Crazyguy,
While everyone is entitled to their views, and indeed, some of the later interpolations of Ezra and Daniel, and writings that did not make into the Tanakh (such as Tobit) show Greek influence, the Hebrew Bible as a whole is a product of the pre-Hellenistic era.
The Tanakh was compiled during the Babylonian exile, in the 500s BCE, when the Jews were cutoff from the world. This was during the end of the era of Archaic Greek society, and the Jews would not encounter the Greeks until the exile ended and the Classical Greek world began.
The Jews would first make contact with Hellenism just prior to the Hasmonean revolt at the end of the 3rd century,3-4 hundred years after the Hebrew Scriptures had been written. The introduction of Chanukah into the Jewish calendar in the 2nd century BCE, marks how late (and originally destructive) this first encounter was.
When Egypt fell to Greece, Hellenistic Jews moved to Alexandria.

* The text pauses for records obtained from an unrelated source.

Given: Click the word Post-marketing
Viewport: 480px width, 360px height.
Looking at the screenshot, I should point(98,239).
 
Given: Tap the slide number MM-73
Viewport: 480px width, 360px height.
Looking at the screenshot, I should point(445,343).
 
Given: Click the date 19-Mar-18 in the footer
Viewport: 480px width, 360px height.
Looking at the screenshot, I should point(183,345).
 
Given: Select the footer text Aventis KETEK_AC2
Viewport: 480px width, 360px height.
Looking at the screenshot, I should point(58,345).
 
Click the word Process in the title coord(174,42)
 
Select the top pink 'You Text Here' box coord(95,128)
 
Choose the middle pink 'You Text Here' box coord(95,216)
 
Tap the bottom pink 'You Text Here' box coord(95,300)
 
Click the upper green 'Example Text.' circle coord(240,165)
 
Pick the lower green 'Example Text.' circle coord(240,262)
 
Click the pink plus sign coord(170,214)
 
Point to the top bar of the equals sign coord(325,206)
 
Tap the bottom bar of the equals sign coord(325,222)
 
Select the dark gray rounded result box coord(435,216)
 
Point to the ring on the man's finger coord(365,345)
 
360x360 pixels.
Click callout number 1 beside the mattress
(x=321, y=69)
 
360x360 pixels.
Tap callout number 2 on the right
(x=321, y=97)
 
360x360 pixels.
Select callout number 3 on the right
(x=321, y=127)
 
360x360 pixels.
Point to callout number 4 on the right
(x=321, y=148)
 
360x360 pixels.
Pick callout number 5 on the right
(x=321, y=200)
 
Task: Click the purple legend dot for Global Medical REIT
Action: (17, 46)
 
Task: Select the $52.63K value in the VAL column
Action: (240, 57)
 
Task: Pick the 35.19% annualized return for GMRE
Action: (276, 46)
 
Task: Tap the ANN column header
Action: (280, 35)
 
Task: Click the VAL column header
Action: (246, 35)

The Septuagint was the result, but the experiment did not last long. The Septuagint was eventually rejected by Judaism because of this Greek influence upon the text, even though even in the Septuagint it was somewhat minor. To this day Jews regard the Septuagint as a faulty and untrustworthy translation. None of the Greek additions in the Septuagint occur in the accepted Jewish text of the Tanakh. Only the Catholic and Greek Orthodox Church accept these Greek additions as canonical.